Office: President of Pakistan
Issues: Shortly after the attacks of 9/11, America showed up in Pakistan with a sack of money in one hand and a loaded gun in the other. Since that time, American officials have reiterated at every opportunity that Pakistan is one of America’s strongest allies in the War on Terror.
With the ouster of Pervez Musharraf, the Pakistani presidency opens up for early harvest. Think of it as the geopolitical version of a muscadine. However, unlike the muscadine, the fruit on the end of this vine could be harboring Osama bin Laden—or at the very least harboring the harbors (the muscadine is a true patriot and holds no quarter for terrorists).

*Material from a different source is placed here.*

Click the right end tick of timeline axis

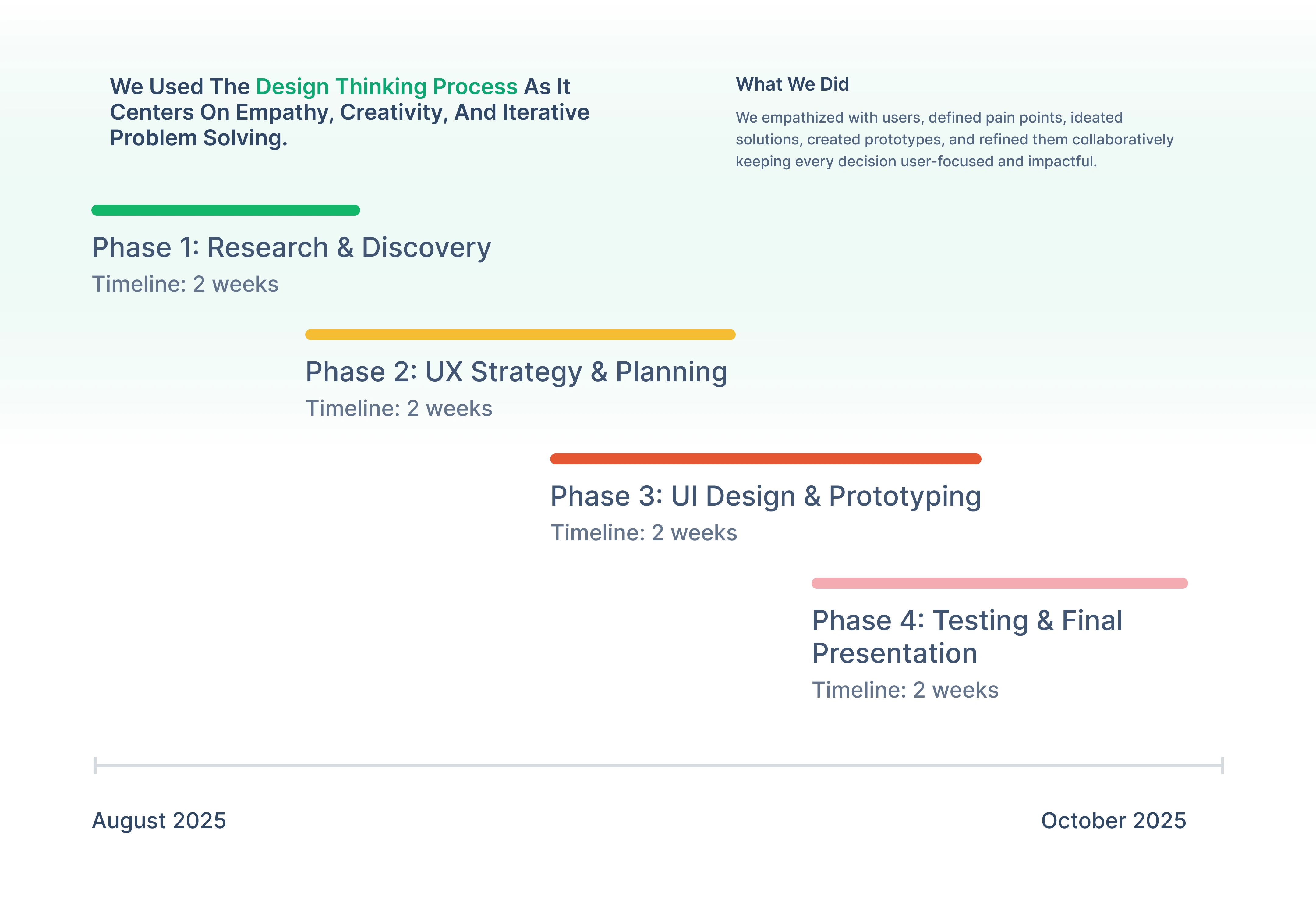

Were this 1980s professional wrestling, Pakistan would slap America’s face and leave the ring when America was reaching out for the tag in the championship match, leaving America to receive a two-on-one beatdown at the hands of Tommy Rich and “Tennessee Stud” Robert Fuller.
Since taking power in a coup d’etat, Musharraf had been holding together his country with the promise of free elections in the future, and then allowing people to freely vote for him. It was a sweet deal, but all good things must come to an end—often while facing impeachment.
Bama Report endorses: The corpse of Benazir Bhutto
As a martyr, Bhutto has shown a remarkable ability to unite an often fractured political base. Furthermore, being dead, she’s immune to the pressures of radical Islamic groups in the region and above the temptation of abusing the power of her office.
Critics may concede those earlier positives but would point out that she also lacks a heart beat or any brain functions. All the better say the politicos here at the Bama Report; it’s like getting Cheney and Bush in one package!
Office: United States Senator representing Alabama
Issues: Like many Southern states, Alabama faces an unpredictable future in the early part of the new century. Rising fuel prices have threatened both the state’s nascent automotive manufacturing resurgence and the transportation and trucking lines that carry goods to and from markets. An underfunded and archaic public education system only complicates the worrisome forecasts for Alabama in a technologically fast-paced world. These daunting challenges demand a leader up to the task.
Bama Report endorses: Mark “No NCAA” Townsend
On his campaign website “Sessions Is a Sissy” and its sister site “No NCAA,” Townsend has laid forth a bold vision for Alabama's, and America’s, future.
1. Remove collegiate athletics from the control of the NCAA (a.k.a. “the Devil’s Pitchfork”) and place it under the auspices of the United States Marine Corp
2. End America’s military deployment in Iraq
3. Find out if the moon landing really happened
4. Something about 9/11 and UFOs too, maybe—it’s kind of hard to figure some of this shit out frankly
Townsend is a former truck driver who ran for governor using the nickname “Rodeo Clown” as his middle name. He came in third with nearly ten thousand votes, but he claims a second place finish considering another candidate had withdrawn from the race. In his campaign for the Senate, he switched to “No NCAA” because “No Restrictor Plate Racing” was too long to fit onto the ballot.
In his campaign video, Townsend presents his case to the electorate and states that he has a mental disability caused by brain trauma and dehydration from the grueling practice regimens common to high school football programs in his youth.
However, he also points out that Jeff Sessions is a sackless opportunist without the spine to stand up to the worst president in American history while the blood of his constituents is spilled in a vainglorious enterprise on foreign soil, so he can’t be all that brain damaged.
Office: President of the United States of America
Issues: Man, fuck the issues. One dude has “Bama” in his name and knows how to use his cell phone while the other guy panders to the worst instincts of the electorate and can’t remember how many houses he owns.
But fine, you want issues? How’s this:
OK, why is Johnny Mac holding a football like is damn daytime Emmy Award? Seriously—it is a football, part of the greatest game on the planet and a symbol of our national identity. If you want to be president, then hold it right!
And please don’t even begin that it’s because of his injuries from the Hanoi Hilton. We’re talking about gripping a football, not entering a punt-pass-and-kick contest.
In fact, since you (and he, repeatedly) brought it up, after watching McCain bait the nutjobs through the primary season, stumble over the most basic facts of governance, backtrack on any rational compromise he’s ever uttered, and dumbfoundedly spout out jinjoistic nonsense like a W-to-English phrasebook, I’ve finally come around with something positive I can say about George W. Bush: amazingly, the pampered little Texan shithead broke John McCain; even the Viet Cong couldn’t do that.
Bama Report endorses: Barack Obama
“It is a prolate spheroid in which the outer leather casing is drawn tightly over a somewhat smaller rubber tubing. Better to have died as a small boy than to fumble this football.”
You know who said that?
The one on the statue, not the skinny guy with the ears. He’s all right though.